§ **Work instructions**:
Go to the line in the entries below that holds "Screen dimensions: 1400x850" and repeat exactly from there through the line that holds "The height and width of the screenshot is (586, 751).", inclusive.

§ **Data under study**:
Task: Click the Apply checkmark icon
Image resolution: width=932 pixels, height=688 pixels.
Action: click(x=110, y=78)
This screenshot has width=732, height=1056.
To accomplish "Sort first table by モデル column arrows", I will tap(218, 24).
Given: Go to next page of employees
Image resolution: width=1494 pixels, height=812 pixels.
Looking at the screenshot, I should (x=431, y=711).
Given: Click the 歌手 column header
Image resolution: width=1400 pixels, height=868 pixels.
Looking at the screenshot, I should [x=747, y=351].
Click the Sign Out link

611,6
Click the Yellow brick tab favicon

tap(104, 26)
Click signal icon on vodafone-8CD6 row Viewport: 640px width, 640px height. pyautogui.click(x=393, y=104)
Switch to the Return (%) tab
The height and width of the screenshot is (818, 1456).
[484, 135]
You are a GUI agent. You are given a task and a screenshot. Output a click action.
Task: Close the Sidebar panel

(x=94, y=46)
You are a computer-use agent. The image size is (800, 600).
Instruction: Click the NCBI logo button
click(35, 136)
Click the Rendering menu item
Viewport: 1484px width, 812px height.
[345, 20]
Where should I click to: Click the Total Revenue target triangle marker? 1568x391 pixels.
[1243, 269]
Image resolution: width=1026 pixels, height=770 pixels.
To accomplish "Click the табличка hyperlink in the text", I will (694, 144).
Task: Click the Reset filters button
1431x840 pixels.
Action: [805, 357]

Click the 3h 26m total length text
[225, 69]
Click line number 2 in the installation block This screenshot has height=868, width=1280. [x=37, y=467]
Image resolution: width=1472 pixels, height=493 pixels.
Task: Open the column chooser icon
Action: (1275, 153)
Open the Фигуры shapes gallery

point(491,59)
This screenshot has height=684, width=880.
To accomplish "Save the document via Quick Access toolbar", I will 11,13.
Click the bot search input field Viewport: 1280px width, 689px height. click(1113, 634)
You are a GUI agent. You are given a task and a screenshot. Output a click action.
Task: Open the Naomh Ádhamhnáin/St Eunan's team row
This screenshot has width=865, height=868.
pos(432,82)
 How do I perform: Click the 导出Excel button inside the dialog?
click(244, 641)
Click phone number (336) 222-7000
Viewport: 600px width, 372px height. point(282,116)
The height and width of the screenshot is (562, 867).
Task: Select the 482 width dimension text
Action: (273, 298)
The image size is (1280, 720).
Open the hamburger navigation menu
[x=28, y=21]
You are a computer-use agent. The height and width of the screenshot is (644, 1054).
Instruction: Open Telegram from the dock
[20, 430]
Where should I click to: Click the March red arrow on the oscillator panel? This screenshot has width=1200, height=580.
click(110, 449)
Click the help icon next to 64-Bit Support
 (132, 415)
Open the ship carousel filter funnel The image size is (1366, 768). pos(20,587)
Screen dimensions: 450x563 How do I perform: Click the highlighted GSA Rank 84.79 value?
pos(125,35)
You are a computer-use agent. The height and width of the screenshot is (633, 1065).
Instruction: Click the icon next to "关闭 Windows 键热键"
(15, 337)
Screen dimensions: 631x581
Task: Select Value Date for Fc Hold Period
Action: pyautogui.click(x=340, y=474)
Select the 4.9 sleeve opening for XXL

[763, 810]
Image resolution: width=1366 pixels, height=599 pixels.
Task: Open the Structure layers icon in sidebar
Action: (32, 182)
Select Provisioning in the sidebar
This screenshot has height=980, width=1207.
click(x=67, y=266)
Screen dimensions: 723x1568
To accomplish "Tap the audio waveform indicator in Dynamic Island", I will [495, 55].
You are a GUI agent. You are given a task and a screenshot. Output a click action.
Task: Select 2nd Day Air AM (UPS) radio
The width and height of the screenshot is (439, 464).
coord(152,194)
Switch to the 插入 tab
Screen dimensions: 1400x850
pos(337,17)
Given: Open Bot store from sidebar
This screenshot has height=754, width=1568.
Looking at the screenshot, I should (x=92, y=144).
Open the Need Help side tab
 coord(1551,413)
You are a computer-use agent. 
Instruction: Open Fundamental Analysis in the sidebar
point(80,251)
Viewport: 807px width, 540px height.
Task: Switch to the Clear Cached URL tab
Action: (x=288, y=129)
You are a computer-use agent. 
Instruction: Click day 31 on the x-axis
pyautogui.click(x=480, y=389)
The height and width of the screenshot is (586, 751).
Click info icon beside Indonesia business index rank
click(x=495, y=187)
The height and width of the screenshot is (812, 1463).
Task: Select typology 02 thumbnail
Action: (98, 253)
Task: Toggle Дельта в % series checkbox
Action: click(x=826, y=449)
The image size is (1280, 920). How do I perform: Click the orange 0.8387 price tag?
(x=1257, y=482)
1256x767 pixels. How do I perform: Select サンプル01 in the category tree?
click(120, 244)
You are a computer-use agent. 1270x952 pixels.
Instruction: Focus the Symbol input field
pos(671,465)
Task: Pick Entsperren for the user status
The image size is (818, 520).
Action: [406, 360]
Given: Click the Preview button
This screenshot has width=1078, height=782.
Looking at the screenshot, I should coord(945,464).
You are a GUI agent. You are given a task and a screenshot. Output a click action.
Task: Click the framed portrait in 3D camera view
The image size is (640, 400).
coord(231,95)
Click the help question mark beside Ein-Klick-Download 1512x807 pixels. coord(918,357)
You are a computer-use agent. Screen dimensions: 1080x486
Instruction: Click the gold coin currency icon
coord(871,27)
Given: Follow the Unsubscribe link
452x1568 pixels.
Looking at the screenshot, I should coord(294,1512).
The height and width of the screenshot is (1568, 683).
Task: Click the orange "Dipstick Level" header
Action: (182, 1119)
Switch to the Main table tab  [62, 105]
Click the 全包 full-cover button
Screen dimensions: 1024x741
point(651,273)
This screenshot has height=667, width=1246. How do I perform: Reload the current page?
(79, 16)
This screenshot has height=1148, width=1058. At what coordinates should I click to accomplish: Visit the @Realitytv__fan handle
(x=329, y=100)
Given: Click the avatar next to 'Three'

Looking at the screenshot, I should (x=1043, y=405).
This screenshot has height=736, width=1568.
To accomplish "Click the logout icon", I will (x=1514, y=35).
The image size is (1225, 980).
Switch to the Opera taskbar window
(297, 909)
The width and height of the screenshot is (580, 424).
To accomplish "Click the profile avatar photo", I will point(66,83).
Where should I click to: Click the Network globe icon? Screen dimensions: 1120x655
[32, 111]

§ **Answer to this task**:
Screen dimensions: 1400x850
pos(337,17)
Given: Open Bot store from sidebar
This screenshot has height=754, width=1568.
Looking at the screenshot, I should (x=92, y=144).
Open the Need Help side tab
 coord(1551,413)
You are a computer-use agent. 
Instruction: Open Fundamental Analysis in the sidebar
point(80,251)
Viewport: 807px width, 540px height.
Task: Switch to the Clear Cached URL tab
Action: (x=288, y=129)
You are a computer-use agent. 
Instruction: Click day 31 on the x-axis
pyautogui.click(x=480, y=389)
The height and width of the screenshot is (586, 751).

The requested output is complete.